The outcry over the leaked defense cooperation agreement prompted Ghanaian President Nana Akufo-Addo to deliver a televised address about the issue in April, even though Ghana’s parliament had already ratified the deal—despite the protests and a walkout by minority MPs during the vote. “Let me state with the clearest affirmation that Ghana has not offered a military base and will not offer a military base to the United States of America,” he said. While noting that Ghana and the U.S. had previously signed several defense agreements in secret, Akufo-Addo said that unlike his predecessors, he had submitted the agreement to Ghana’s parliament for ratification. “Submitting this agreement to open scrutiny now allows us to clear the unhealthy fog that has clouded our relations with the United States of America,” he declared.

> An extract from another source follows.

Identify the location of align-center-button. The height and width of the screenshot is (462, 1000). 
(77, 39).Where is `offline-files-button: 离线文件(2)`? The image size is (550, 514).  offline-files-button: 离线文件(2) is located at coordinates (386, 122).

The Militarization of Washington’s Africa Policy
Back in February, a month before that defense cooperation agreement became public, Akufo-Addo delivered a speech at the National Governors Association in Washington. In it, he stressed the need for Ghana’s relations with the U.S. to go beyond security and extend into areas that would help his country develop. “We want our relations with the United States to be characterized by a substantial increase in trade and investment cooperation,” he said. “This is the way to develop healthy relations between our two countries.”
Coons agrees. “We are falling behind China and we need to step up our game” in terms of trade, he says, while also arguing that increased trade and economic development would ease the migrant crisis, as well. “I think it’s in everyone’s interest to stabilize the economies of countries from Gambia to Burkina Faso, such that young people see that they have opportunities in their home countries, rather than being so desperate that they would risk their lives traveling 1,000 miles across the Sahara and then across the Mediterranean.”
The Trump administration, however, has for the most part ignored Africa, leaving the Pentagon to place its security agenda at the heart of American foreign policy in the region. This phenomenon is not entirely new. After all, Trump is emboldening the special operations forces that were sent in by President Barack Obama.
But this military-first focus comes at the expense of a more robust relationship with many African countries, one rooted in the democratic values Washington once claimed to prioritize across the continent. This means that while U.S. soldiers are becoming more vulnerable to attacks like the Niger ambush, their presence risks weakening the institutions of the states they’ve been sent to support.